Monkey Jacket

Medical A.I. Training Ground

Monkey Jacket, designed by medical professors and medical professionals originally for OSCE training of medical students, has evolved into a crucial platform for training complex medical AI systems. Monkey Jacket generates massive ultra-realistic patient-physician interactions, providing a rich dataset for AI training and validation. As a testament to its efficacy and reliability, Monkey Jacket is now trusted by two of the largest technology companies and many researchers worldwide to train their medical large language models (LLMs). Its comprehensive and accurate simulation capabilities make it an indispensable tool for developing AI to handle the nuances and complexities of medical diagnostics and decision-making.

A.I. assisted medical professionals

Monkey Jacket uses advanced A.I. models to enhance medical examination quality by offering thorough validation and crucial feedback. Monkey Jacket enables physicians to refine their diagnostic skills, providing precise, actionable insights based on best practices and extensive data. Additionally, physician feedback on the A.I.'s performance fosters continuous improvements in accuracy and effectiveness. This creates a beneficial feedback loop between human expertise and A.I., continuously enhancing both medical practice and A.I. development.
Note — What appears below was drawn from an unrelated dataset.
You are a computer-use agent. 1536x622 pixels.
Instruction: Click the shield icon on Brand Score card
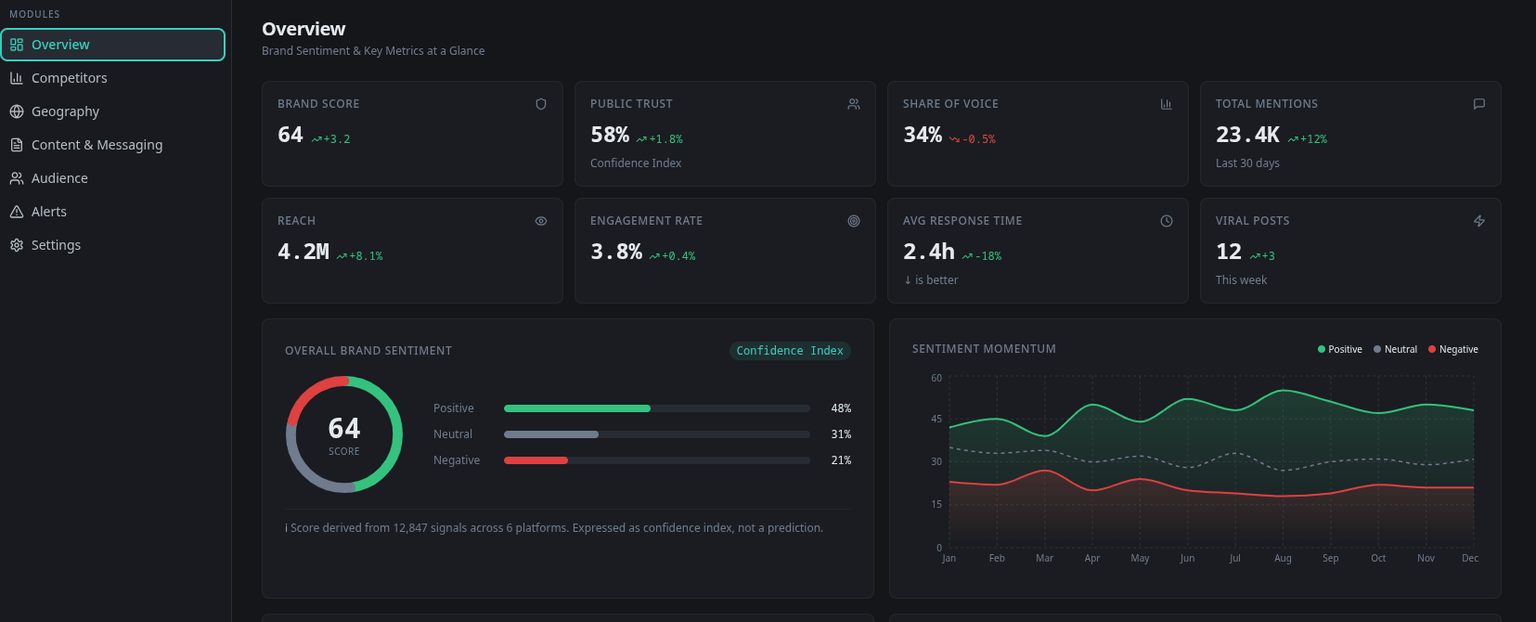(x=541, y=104)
High Quality Medical Conversation Data

Successfully trained medical A.I.s all begin with a high-quality, low-word-error-rate (WER) transcript. This foundational element ensures that every spoken word is accurately captured, setting the stage for effective data analysis and interpretation. All conversation data includes high-quality audio data, with a 44 kHz or higher sample rate and delivered in .wav format for optimal clarity and precision.

Feedback for physicians

Our medically trained AI acts as an emerging co-pilot for physicians by providing direct, immediate feedback after patient conversations. This real-time quality assurance tool analyzes the dialogue for thoroughness and accuracy, highlighting missed symptoms, suggesting additional queries, and reinforcing best practices. Such feedback is essential for continual learning and improvement to improve the quality of the ultra-realistic medical A.I. training dataset.

ASSOCIATED SOAP NOTES Training Data

Additional synthetic data, including SOAP notes that match associated patient-physician conversations, can be crucial for training specialized medical A.I. systems. By integrating these detailed, simulated clinical notes with conversational data, the A.I. can learn to understand and predict medical documentation requirements and diagnostic patterns more effectively. This enriched training environment allows the A.I. to develop a deeper understanding of clinical contexts and enhances its ability to support healthcare professionals in real-time decision-making and documentation processes.

one-click continuous training

Our upcoming one-click training platform promises to eliminate the complexity of medical A.I. training. Offering a seamless service that continuously generates tailored datasets ensures that the training and fine-tuning of multiple large language models (LLMs) are up-to-date and increasingly refined through integrated feedback loops. This innovative approach streamlines the complexity of medical A.I. training, transforming intricate tasks into manageable, efficient processes. Our platform has overcome past challenges, allowing healthcare professionals to focus on leveraging A.I. to deliver better patient outcomes.